Set in a distant, and very dusty, future, the Fallout series derives much of its punch from a very particular sort of distorted nostalgia, pining for the dream of a world where humanity could wipe itself out with the relative dignity of a quick and clean nuclear apocalypse, rather than *gestures expressively at the entirety of modern society*. The series blends the trappings of ’50s Americana (exemplified by a series of soundtracks that include pretty much every nuke-related novelty song ever written) with a gritty take on post-apocalyptic science fiction.
It’s not clear, as yet, which elements of the series’ wide-ranging storytelling Nolan is planning to pluck out for his show.

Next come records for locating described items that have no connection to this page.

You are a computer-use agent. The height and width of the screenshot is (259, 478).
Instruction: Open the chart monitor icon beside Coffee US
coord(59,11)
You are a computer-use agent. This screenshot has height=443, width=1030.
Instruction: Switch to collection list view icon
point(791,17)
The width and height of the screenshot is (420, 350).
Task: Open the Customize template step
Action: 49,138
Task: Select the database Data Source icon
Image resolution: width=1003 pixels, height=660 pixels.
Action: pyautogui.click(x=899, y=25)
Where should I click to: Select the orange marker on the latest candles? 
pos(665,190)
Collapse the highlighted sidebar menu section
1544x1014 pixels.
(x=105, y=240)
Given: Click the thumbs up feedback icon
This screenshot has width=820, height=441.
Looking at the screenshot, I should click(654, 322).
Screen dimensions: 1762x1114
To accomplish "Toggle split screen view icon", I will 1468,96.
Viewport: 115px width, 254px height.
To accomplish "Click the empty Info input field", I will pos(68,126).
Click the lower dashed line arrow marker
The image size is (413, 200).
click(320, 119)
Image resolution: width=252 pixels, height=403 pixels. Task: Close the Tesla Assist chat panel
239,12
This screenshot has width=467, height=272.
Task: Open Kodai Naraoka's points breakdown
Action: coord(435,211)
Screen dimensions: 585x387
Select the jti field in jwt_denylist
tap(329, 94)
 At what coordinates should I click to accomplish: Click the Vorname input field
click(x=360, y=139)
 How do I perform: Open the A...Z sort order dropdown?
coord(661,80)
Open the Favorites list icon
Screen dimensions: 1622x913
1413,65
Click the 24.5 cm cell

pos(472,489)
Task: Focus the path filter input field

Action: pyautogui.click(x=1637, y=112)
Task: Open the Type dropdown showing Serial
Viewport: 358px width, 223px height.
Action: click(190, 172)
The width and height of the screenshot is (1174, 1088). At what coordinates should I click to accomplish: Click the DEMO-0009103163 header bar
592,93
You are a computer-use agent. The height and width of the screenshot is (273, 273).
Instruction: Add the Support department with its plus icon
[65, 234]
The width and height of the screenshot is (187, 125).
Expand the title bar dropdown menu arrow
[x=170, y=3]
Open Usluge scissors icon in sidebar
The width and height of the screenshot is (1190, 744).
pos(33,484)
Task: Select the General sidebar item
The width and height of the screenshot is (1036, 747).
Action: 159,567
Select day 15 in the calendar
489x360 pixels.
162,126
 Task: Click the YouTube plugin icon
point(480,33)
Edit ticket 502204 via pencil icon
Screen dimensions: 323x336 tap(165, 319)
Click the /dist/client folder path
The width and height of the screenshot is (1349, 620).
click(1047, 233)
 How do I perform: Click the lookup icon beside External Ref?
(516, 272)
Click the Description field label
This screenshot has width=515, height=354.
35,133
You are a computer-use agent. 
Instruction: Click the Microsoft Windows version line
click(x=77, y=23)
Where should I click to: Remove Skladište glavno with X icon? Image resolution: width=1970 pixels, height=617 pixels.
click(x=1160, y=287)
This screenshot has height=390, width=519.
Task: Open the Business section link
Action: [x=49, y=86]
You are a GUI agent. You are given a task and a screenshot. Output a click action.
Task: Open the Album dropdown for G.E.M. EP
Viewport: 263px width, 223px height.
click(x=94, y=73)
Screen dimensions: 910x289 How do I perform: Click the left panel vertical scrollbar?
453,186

The original Fallout centered on a Vault Dweller forced out into the wasteland to save his fellow shut-ins in irradiated Southern California; later games spread the mayhem to Washington D.C., Nevada, Boston, West Virginia, and beyond. The first game has an easy natural arc to follow (sheltered doofus adjusts to life in the wastes), but given how popular Bethesda Studios’ series revival Fallout 3 was, a return to the Capitol Wasteland might easily be in order.
Nolan will apparently direct the pilot for the series; he performed similar duties on Westworld, although most of his credits across his career are as a writer and producer. (He also helmed a single, pretty good episode of Person Of Interest, which he created and executive produced.)
To herald news that production on the show will begin later this year, Amazon revealed an extremely brief “easter egg” trailer that pretty much just demonstrates that Nolan’s crew understands the base aesthetics of the Fallout universe. And, c’mon: You couldn’t get Ron Perlman in there for a second to bust out a “War never changes” for old times’ sake?